“秦公子,我来为您介绍一下,这位是小老儿主家鞠氏的二公子鞠昊,也是坐镇辽东,将来要主持铁州的州牧。他听说了您打算拜访徐氏的消息,愿意代为引荐,不知公子意下如何?”
“求之不得,只是麻烦鞠公子了。”
秦淮来到钢厂会客厅,听张武讲完鞠昊身份,又寒暄了几句,这才告别众人,拿着书信前往辽阳。
“鞠公子,争鸣会在即,七国贵族大多会派人前去观摩,不知燕地的队伍可已出发?”
装饰典雅的火车包厢里,秦淮三人坐在沙发上,跟有意结交的鞠昊有一搭没一搭地聊着些闲话。
“他们数月前便已出发,说是要早早前去做些准备。怎么,秦公子也要南下参会,共襄盛举?”
鞠昊眨了眨眼,看着姿容气度都绝非寻常的三人,心中不断猜测着秦淮的真实身份。
作为燕国的顶级贵族,鞠氏最早是姬姓王室所出,夺储失败的姬昇远走辽东,改氏为鞠,开枝散叶,历经数代人,才在燕王丹在位时重回国都蓟城,从封疆大族变成三公世家。

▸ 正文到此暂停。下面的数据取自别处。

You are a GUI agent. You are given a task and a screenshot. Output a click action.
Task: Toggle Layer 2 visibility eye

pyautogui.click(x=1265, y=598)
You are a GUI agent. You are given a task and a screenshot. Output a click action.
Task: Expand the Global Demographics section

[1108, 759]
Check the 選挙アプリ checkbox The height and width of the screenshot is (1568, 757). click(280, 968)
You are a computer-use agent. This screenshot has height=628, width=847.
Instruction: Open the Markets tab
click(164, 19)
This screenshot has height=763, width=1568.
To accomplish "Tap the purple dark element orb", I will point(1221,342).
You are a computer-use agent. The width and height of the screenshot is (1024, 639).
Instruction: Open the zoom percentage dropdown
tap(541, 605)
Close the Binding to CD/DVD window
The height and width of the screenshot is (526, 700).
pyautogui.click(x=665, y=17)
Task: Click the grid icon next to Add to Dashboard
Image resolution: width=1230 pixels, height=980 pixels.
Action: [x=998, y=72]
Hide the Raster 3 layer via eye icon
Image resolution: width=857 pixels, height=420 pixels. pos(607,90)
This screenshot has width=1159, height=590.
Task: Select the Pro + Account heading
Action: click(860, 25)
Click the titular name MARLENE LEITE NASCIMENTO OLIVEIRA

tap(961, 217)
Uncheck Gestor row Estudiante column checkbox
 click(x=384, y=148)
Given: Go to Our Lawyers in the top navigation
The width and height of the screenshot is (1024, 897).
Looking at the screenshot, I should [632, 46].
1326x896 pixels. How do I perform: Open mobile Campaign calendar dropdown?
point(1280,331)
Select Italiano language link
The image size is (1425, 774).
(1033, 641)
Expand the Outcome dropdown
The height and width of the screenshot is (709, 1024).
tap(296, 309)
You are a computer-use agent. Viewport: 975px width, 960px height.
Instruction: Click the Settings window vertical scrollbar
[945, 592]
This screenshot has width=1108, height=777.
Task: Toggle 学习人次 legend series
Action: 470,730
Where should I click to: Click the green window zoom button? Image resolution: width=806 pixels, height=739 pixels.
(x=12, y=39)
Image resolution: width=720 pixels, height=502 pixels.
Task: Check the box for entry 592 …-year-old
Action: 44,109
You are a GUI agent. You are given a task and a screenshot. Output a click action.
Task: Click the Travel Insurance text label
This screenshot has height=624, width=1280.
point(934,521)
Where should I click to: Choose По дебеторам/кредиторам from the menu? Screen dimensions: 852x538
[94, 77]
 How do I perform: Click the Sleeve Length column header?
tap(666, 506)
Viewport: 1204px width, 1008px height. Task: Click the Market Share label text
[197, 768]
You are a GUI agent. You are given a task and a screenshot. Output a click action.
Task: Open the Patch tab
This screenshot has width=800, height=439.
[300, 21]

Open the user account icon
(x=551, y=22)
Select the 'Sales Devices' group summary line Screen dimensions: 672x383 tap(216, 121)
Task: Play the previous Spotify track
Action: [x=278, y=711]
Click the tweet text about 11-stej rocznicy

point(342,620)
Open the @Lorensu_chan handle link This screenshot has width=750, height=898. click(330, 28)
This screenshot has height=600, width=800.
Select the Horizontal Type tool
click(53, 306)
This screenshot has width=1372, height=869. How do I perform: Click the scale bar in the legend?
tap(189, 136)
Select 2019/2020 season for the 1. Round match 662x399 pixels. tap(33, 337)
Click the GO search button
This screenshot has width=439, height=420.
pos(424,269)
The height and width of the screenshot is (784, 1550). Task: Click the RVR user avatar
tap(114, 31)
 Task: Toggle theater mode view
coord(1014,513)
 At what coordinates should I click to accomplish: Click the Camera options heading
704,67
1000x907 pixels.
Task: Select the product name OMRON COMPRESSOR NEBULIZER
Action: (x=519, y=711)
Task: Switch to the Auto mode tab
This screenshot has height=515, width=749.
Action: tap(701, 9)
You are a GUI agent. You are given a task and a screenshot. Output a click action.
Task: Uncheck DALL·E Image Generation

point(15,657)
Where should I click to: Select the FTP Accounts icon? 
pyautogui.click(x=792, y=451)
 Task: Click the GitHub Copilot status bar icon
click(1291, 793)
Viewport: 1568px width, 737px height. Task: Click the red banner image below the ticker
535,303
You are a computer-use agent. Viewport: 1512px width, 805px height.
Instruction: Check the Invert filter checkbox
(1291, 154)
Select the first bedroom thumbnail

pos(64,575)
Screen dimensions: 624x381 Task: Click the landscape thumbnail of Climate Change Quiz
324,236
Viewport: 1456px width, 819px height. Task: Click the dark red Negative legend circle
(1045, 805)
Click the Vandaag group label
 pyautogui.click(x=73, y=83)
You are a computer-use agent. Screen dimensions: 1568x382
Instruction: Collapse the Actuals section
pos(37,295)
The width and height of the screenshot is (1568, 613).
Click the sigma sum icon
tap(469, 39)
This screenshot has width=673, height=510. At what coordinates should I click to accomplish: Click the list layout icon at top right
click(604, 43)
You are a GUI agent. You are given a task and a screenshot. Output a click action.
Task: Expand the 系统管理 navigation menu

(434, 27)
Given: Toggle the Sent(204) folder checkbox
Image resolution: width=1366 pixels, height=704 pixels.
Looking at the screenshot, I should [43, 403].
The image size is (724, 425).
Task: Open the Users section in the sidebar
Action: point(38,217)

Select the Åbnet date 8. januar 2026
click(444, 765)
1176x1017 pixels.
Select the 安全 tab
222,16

鞠昊本人见过许多七国贵族,对他们的行事作风还算了解,清楚如果他们出门游历,哪怕是为了修复家传炼宝,也一定会搞出好大的排场,像秦淮这种分外低调的江湖做派,简直比炼宝还要稀少。
“若此行北上无果,就只好去桑海碰碰运气了。”
秦淮点点头,坦言道。
“徐氏是专精剑器的铸匠家族,虽未掌握有铠具的炼宝之术,但在业内人缘颇好,认识许多名匠大家,即使无法复原秦公子的家传炼宝,应该也能帮忙断一断症结。”
两人正说着,汽笛声鸣响,火车缓缓停进站台,抵达铁州辽阳。
下了火车,还有马车,一路上鞠氏没有怠慢,毕竟做人做到底,送佛送到西。等到了徐府门口,递上那封张武亲笔的书信,管家毕恭毕敬地请几人进去,一番叙话后,才得知如今的徐氏家主并不在府中。
“方仙道来人,约徐大匠去临朐薰冶泉观摩名剑出世?”
鞠昊手里捧着茶碗,皱着眉头道:“什么时候的事,来的那位人是谁?”
“三日前,大王的座上宾羡门子高云游至此,跟老爷畅聊整夜后便欣然南下,要去看烛庸大师铸剑。”
见鞠昊问话,徐府管家不敢虚言,老老实实道。
“原来是他,我知道了。”
听到羡门子高的名字,鞠昊微微颔首,转过头来对秦淮说道:“此番却是不凑巧,要让秦公子白跑一趟了。”
“无妨,我等游历七国多年,跑空也是常有的事。”
秦淮摆了摆手,起身就要告辞:“既如此就不打扰两位了。”
“公子且慢,这封书信拿着,若你们还有意去薰冶泉,总不至于被拒之门外。”
鞠昊将张武写的书信递给秦淮,说道。
“好,鞠公子,我们日后有缘再会。”
秦淮没有推辞,收下书信后就出了徐府,往南而去。